(Records for locating displayed items)
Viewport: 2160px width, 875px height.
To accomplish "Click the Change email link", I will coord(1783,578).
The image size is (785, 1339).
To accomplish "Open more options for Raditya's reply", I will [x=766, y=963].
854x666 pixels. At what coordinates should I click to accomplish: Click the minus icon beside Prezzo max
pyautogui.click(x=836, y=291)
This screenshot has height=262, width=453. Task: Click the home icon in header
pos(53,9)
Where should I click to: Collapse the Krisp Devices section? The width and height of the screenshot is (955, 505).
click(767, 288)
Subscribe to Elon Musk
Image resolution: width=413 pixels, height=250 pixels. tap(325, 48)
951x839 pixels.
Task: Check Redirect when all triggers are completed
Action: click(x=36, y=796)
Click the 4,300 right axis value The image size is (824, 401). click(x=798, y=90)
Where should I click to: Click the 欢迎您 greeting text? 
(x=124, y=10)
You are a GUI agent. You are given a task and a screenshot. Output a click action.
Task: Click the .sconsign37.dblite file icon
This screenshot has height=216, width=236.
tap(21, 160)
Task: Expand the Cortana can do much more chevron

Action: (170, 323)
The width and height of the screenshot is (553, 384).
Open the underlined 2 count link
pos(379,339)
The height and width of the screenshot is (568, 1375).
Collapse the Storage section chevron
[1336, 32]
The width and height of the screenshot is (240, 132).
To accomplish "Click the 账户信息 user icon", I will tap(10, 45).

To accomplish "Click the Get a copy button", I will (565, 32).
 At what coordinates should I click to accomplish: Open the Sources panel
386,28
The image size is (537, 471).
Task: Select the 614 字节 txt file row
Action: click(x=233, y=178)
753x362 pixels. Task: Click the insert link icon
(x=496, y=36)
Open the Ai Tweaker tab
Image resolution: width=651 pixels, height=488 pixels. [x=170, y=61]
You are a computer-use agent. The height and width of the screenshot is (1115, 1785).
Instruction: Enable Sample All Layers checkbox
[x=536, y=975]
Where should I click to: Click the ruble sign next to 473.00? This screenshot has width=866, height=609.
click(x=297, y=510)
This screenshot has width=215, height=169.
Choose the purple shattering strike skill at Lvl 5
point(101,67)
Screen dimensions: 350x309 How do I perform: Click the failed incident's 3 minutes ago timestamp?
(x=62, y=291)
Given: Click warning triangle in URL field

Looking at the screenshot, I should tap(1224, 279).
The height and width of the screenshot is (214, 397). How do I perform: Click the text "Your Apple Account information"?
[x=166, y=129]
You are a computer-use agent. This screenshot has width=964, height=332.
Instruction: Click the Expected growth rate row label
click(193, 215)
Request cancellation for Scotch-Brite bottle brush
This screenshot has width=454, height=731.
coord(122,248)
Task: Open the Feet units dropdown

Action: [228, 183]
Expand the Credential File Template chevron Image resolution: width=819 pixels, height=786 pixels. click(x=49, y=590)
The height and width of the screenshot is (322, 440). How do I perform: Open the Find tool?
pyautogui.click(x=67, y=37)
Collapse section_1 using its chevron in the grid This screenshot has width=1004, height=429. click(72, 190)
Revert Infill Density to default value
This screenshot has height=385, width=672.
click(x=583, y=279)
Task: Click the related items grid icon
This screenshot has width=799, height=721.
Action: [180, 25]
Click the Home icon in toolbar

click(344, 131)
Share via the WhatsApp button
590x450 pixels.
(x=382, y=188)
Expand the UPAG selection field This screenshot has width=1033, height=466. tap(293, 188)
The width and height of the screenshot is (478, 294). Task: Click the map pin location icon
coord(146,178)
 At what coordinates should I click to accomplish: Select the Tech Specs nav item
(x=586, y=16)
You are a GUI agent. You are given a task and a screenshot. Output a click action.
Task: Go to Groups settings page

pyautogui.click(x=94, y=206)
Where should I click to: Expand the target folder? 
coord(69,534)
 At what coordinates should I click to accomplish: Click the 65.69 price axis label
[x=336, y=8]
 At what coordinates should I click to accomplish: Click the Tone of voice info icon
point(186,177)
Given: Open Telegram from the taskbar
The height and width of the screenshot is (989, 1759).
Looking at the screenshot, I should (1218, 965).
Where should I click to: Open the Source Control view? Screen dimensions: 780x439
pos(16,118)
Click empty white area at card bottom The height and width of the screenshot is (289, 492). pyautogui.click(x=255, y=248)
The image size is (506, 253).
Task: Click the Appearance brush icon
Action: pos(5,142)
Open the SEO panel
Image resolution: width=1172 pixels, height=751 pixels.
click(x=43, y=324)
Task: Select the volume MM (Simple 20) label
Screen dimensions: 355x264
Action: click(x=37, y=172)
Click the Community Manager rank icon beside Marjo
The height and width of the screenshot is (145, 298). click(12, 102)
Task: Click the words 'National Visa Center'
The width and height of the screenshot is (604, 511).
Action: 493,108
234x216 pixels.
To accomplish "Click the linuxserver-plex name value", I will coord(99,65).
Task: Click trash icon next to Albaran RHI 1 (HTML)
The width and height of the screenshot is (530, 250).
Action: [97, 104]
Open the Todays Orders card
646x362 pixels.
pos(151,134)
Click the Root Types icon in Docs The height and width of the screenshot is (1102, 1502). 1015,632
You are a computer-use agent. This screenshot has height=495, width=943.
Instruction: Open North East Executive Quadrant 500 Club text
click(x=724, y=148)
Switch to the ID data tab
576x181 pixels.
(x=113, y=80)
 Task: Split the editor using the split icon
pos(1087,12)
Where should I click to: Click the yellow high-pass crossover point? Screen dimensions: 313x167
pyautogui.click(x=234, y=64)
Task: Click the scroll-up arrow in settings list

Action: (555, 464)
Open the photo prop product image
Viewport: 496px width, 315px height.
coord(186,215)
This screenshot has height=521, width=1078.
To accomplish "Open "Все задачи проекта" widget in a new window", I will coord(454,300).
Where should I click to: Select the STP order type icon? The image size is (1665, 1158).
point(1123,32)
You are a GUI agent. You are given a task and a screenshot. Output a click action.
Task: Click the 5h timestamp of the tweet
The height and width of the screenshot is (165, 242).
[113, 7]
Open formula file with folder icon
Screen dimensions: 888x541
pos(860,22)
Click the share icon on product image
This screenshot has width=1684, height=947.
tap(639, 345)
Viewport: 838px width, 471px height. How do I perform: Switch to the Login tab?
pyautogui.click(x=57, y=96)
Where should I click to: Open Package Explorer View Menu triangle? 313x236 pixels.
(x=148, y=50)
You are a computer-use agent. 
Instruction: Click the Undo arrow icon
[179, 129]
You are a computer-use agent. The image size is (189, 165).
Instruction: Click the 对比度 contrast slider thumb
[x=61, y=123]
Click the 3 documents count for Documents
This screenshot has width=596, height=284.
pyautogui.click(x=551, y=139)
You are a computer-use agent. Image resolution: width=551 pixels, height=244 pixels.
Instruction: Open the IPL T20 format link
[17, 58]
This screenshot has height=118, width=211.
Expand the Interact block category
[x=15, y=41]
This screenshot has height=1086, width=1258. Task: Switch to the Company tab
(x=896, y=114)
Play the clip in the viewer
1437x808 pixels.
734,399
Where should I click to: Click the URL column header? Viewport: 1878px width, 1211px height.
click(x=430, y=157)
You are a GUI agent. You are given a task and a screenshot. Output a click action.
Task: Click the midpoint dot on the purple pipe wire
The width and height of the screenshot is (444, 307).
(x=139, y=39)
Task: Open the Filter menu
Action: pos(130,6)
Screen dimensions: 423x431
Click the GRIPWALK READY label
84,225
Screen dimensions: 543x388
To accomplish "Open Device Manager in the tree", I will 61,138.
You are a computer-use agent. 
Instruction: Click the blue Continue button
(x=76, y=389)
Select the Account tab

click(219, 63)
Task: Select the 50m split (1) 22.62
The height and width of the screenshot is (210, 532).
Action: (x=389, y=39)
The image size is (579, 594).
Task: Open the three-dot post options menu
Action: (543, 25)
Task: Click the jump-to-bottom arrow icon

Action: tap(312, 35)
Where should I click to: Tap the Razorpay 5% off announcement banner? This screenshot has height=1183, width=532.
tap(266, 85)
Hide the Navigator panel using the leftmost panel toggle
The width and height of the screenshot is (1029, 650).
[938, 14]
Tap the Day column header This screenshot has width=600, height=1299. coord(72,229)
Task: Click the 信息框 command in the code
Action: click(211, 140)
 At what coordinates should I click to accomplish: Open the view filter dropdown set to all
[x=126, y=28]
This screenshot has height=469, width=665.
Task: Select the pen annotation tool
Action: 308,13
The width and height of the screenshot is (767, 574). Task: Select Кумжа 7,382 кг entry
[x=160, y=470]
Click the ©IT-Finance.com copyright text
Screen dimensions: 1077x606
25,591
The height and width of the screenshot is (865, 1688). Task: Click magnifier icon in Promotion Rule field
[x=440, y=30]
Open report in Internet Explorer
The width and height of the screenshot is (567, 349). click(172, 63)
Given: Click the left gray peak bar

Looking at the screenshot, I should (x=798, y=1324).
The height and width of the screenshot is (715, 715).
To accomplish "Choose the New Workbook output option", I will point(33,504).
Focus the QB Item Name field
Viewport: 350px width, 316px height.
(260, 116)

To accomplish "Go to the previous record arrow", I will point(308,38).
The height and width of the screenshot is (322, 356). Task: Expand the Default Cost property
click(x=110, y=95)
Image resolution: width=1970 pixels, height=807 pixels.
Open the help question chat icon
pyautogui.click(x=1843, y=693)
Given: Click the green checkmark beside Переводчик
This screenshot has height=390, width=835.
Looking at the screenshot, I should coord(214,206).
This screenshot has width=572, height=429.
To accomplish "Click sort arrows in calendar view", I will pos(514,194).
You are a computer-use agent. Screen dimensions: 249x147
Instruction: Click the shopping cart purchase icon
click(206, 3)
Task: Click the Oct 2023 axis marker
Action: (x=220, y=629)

**Problem:**
Could you copy the material verbatim, from the line with "Given: Open Telegram from the taskbar" to the line with "point(1123,32)"?

**Task result:**
Given: Open Telegram from the taskbar
The height and width of the screenshot is (989, 1759).
Looking at the screenshot, I should (1218, 965).
Where should I click to: Open the Source Control view? Screen dimensions: 780x439
pos(16,118)
Click empty white area at card bottom The height and width of the screenshot is (289, 492). pyautogui.click(x=255, y=248)
The image size is (506, 253).
Task: Click the Appearance brush icon
Action: pos(5,142)
Open the SEO panel
Image resolution: width=1172 pixels, height=751 pixels.
click(x=43, y=324)
Task: Select the volume MM (Simple 20) label
Screen dimensions: 355x264
Action: click(x=37, y=172)
Click the Community Manager rank icon beside Marjo
The height and width of the screenshot is (145, 298). click(12, 102)
Task: Click the words 'National Visa Center'
The width and height of the screenshot is (604, 511).
Action: 493,108
234x216 pixels.
To accomplish "Click the linuxserver-plex name value", I will coord(99,65).
Task: Click trash icon next to Albaran RHI 1 (HTML)
The width and height of the screenshot is (530, 250).
Action: [97, 104]
Open the Todays Orders card
646x362 pixels.
pos(151,134)
Click the Root Types icon in Docs The height and width of the screenshot is (1102, 1502). 1015,632
You are a computer-use agent. This screenshot has height=495, width=943.
Instruction: Open North East Executive Quadrant 500 Club text
click(x=724, y=148)
Switch to the ID data tab
576x181 pixels.
(x=113, y=80)
 Task: Split the editor using the split icon
pos(1087,12)
Where should I click to: Click the yellow high-pass crossover point? Screen dimensions: 313x167
pyautogui.click(x=234, y=64)
Task: Click the scroll-up arrow in settings list

Action: (555, 464)
Open the photo prop product image
Viewport: 496px width, 315px height.
coord(186,215)
This screenshot has height=521, width=1078.
To accomplish "Open "Все задачи проекта" widget in a new window", I will coord(454,300).
Where should I click to: Select the STP order type icon? The image size is (1665, 1158).
point(1123,32)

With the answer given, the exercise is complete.